I will begin with a few notes on public health arrangements. The proceedings of our Oireachtas committees will be conducted without the requirement for social distancing, with normal capacity in the committee rooms restored. However, committees are encouraged to take a gradual approach to this change. Members and witnesses have the opportunity to attend meetings in the relevant committee room or online via Microsoft Teams. All those attending in the committee room and environs should continue to wear masks, preferably of medical grade, over the mouth and nose. They should continue to sanitise and wash their hands properly and often and to avail of sanitisers outside and inside the committee rooms, be respectful of other people's physical space and practise good respiratory etiquette. If they have any Covid symptoms, no matter how mild, they should not attend the meeting. Members and all in attendance are asked to exercise personal responsibility in protecting themselves and others from the risk of contracting Covid-19. Members, as they are aware, participating remotely must do so from within the Leinster House complex.. No apologies have been received.
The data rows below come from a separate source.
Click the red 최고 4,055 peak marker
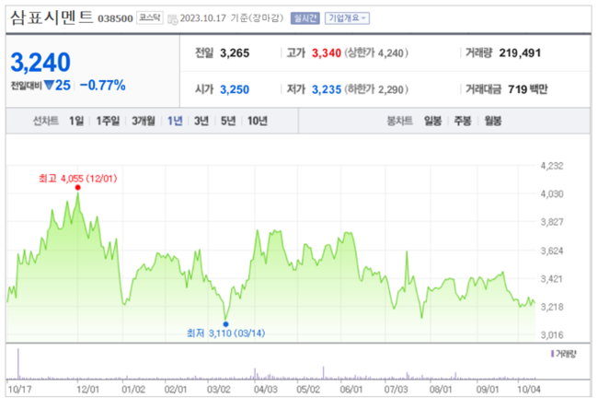Viewport: 598px width, 409px height. [77, 187]
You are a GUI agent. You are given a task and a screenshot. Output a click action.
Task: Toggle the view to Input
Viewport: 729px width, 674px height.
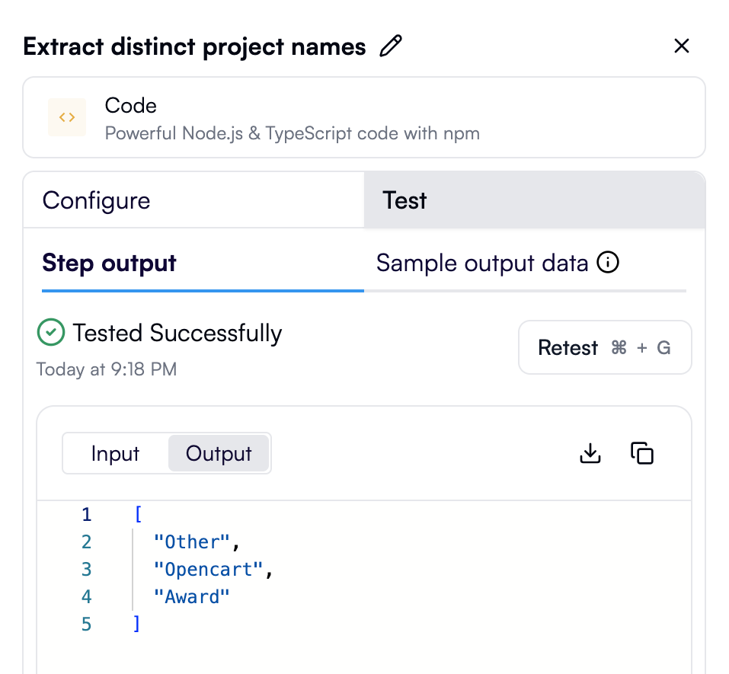click(115, 454)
Today we will discuss the general scheme of the personal injuries resolution board Bill 2022, which was recently referred to the committee for pre-legislative scrutiny by the Minister of State with responsibility for trade promotion, digital and company regulation, Deputy Robert Troy. The Bill aims to amend the Personal Injuries Assessment Board Acts 2003 to 2019 to increase the number of personal injury claims settled through the Personal Injuries Assessment Board, PIAB, and to avoid the expense and time associated with litigation. Due to the proposed expansion of the board's new remit and statutory functions to be conferred on it to resolve personal injury claims, the general scheme also provides for changing the name to the personal injuries resolution board. Subject to the views of members I anticipate the committee may need to consult more interested parties on this matter ahead of preparing a report on the matter. I am pleased we are able to consider the matter today and I welcome officials from the Department of Enterprise, Trade and Employment. I welcome Mr. John Newham, assistant secretary in the commerce, competition and consumer division, Mr. John Maher, principal officer in the company law enforcement and personal injuries policy unit and Ms Anne Barrett, assistant principal officer in the company law enforcement and personal injuries policy unit.
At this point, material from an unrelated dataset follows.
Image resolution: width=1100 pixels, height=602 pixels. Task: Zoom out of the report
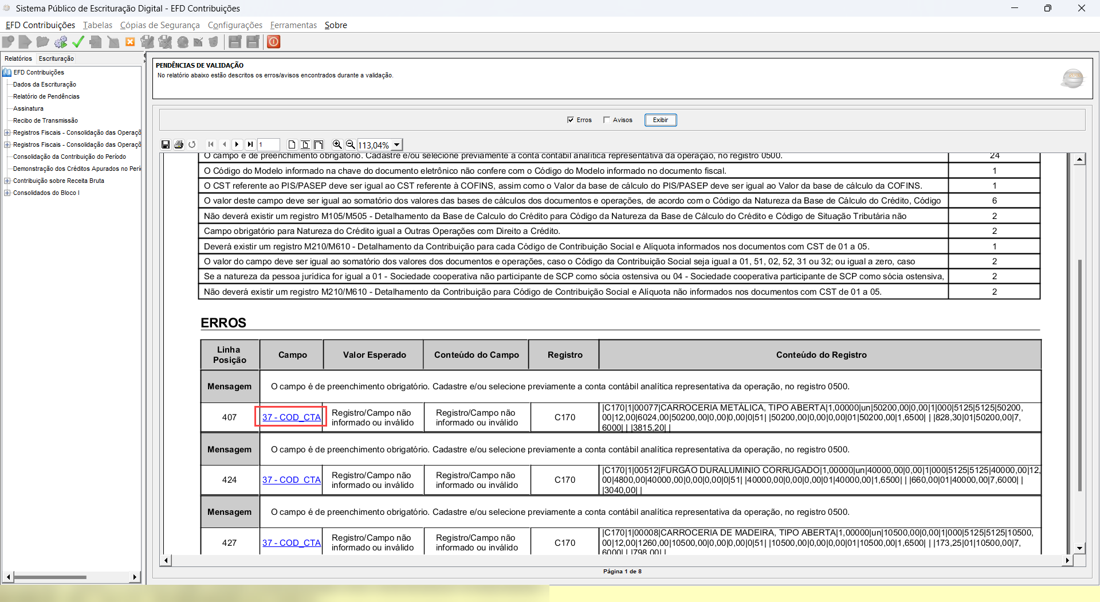click(x=350, y=144)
Before we start, I want to explain some limitations to parliamentary privilege and the practice of the Houses in respect of reference witnesses may make to other persons in their evidence. The evidence of witnesses physically present or who give evidence from within the parliamentary precincts is protected pursuant to both the Constitution and statute by absolute privilege. Witnesses are reminded of the long-standing parliamentary practice that they should not criticise or make charges against any person or entity by name or in such a way as to make him, her or it identifiable or otherwise engage in speech that might be regarded as damaging to the good name of a person or entity. Therefore, if witnesses' statements are potentially defamatory in respect of an identifiable person or entity, they will be directed to discontinue their remarks. It is imperative they comply with any such direction I may give.
The opening statement of the Department has been circulated to all members. To commence our consideration of this matter, I invite Mr. John Newham to make his opening remarks.